Certainly not resigned, I have taken a pause on Submission.
For those following the Archives, you may recall that I’ve come to lovingly regard the process of sending my writing to various publications as “Submission.” Turning the noun into a verb helps me surrender to the whole experience – acceptance and rejection alike.
These past weeks, creative juices have been flowing in the direction of packing boxes for my upcoming move, with little time to keep up with the Archives here, let alone submit any work elsewhere.

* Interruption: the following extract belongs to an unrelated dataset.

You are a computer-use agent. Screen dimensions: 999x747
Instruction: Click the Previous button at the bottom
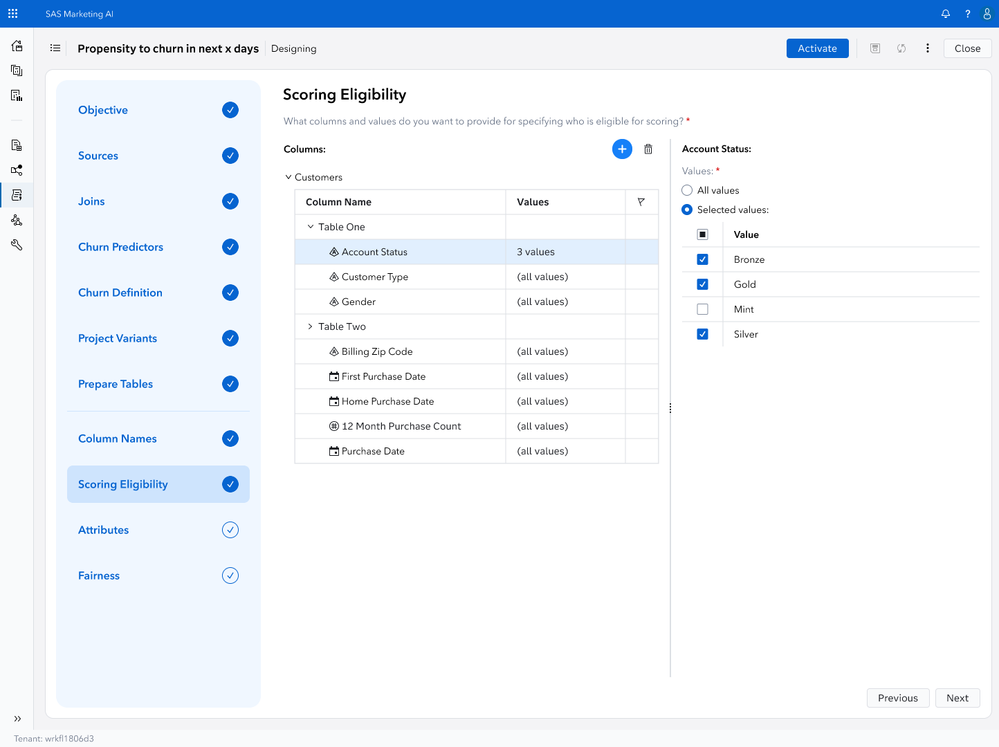pos(897,697)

Ever-keen to take the cue of cosmic winks, however, I’m paying attention when the editor of an anthology requests I submit a piece or two. There are no guarantees one of my works would be chosen but she has urged me to at least make an offering, specifically referencing a short, non-fiction story called “What the Stars Showed Me”.
With minimal time to make revisions or even second guess myself, I’m readying to print, seal and stamp. In my present flurry, there’s no room to pin hopes or expectations. Hence the liberating freedom of Submission.
Taking it one step further and throwing all hesitation by the wayside, I’m posting an excerpt from the piece about my night camping near remote hot springs, right here.
“The moment I woke up in my hospital room, I knew I was not going to Kauai. With complete clarity, I decided that I was bound for British Columbia. I had been to BC once before and I knew one man about my age in Victoria. He and I had met in a parking lot at the house of Anne of Green Gables on Prince Edward Island that past summer. We’d spent a few days traveling with friends, exchanged a couple of letters, and he’d offered me a place to stay if I came to town.
Three weeks post-op, I am healing a fresh scar and making my way to Canada. And in this moment, I am deep in the night, freezing my bones in the Olympic rainforest, dreaming of cats while psychedelic forest trippers howl. I cannot stay in my tent. I have to make a move.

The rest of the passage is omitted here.